Environment:AnswerDotAI RAGatouille GPU CUDA Runtime
| Knowledge Sources | |
|---|---|
| Domains | Infrastructure, GPU_Computing, Information_Retrieval |
| Last Updated | 2026-02-12 12:00 GMT |
Overview
Optional NVIDIA GPU environment with CUDA support for accelerated indexing, search, and training operations in RAGatouille.
Description
This environment extends the base Python dependencies with GPU acceleration via CUDA. RAGatouille is designed to work on both CPU and GPU, with automatic GPU detection via torch.cuda.is_available() and torch.cuda.device_count(). When a GPU is available, operations like document encoding, index building (KMeans clustering), ColBERT scoring, and model training are dispatched to the GPU for significant speedups. The GPU environment also enables the use of faiss-gpu instead of faiss-cpu for faster FAISS-based indexing on large collections (>75k documents).
Usage
Use this environment when working with large document collections (>10k documents), when training or fine-tuning ColBERT models, or when low-latency search is required. CPU-only mode works but is substantially slower for indexing and training. The GPU is optional for small-scale search and reranking.
System Requirements
| Category | Requirement | Notes |
|---|---|---|
| OS | Linux (Ubuntu 18.04+) | Windows not supported (WSL2 may work) |
| Hardware | NVIDIA GPU with CUDA support | Any modern NVIDIA GPU works; more VRAM helps with larger batch sizes |
| Driver | NVIDIA driver compatible with CUDA toolkit | Check with `nvidia-smi` |
| CUDA | Compatible with PyTorch >= 1.13 | PyTorch handles CUDA version matching |
Dependencies
System Packages
- NVIDIA GPU driver (compatible with chosen CUDA version)

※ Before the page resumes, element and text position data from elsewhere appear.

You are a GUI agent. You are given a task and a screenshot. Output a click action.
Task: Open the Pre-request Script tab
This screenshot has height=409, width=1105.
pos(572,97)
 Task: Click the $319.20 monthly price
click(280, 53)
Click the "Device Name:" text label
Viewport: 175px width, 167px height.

- CUDA toolkit (via PyTorch's bundled CUDA)
Python Packages
- `torch` >= 1.13 (with CUDA support)
- `faiss-gpu` — optional, for GPU-accelerated FAISS indexing on large collections
Credentials
No additional credentials required beyond the base Python environment.
Quick Install
# Install PyTorch with CUDA support (example for CUDA 11.8)
pip install torch --index-url https://download.pytorch.org/whl/cu118
# Optional: Replace faiss-cpu with faiss-gpu for large collection indexing
pip uninstall -y faiss-cpu && pip install faiss-gpu
# Install RAGatouille
pip install RAGatouille
Code Evidence
Automatic GPU detection and count from `ragatouille/models/colbert.py:39-40`:
if n_gpu == -1:
n_gpu = 1 if torch.cuda.device_count() == 0 else torch.cuda.device_count()
GPU dispatch for ColBERT scoring from `ragatouille/models/colbert.py:457-458`:
if ColBERTConfig().total_visible_gpus > 0:
Q, D_padded, D_mask = Q.cuda(), D_padded.cuda(), D_mask.cuda()
FAISS GPU check and warning from `ragatouille/models/index.py:223-236`:
if torch.cuda.is_available():
import faiss
if not hasattr(faiss, "StandardGpuResources"):
print(
"WARNING! You have a GPU available, but only `faiss-cpu` is currently installed.\n",
"This means that indexing will be slow. To make use of your GPU.\n"
"Please install `faiss-gpu` by running:\n"
"pip uninstall --y faiss-cpu & pip install faiss-gpu\n",
)
print("Will continue with CPU indexing in 5 seconds...")
time.sleep(5)
KMeans GPU/CPU device selection from `ragatouille/models/torch_kmeans.py:35-36`:
device = torch.device("cuda" if use_gpu else "cpu")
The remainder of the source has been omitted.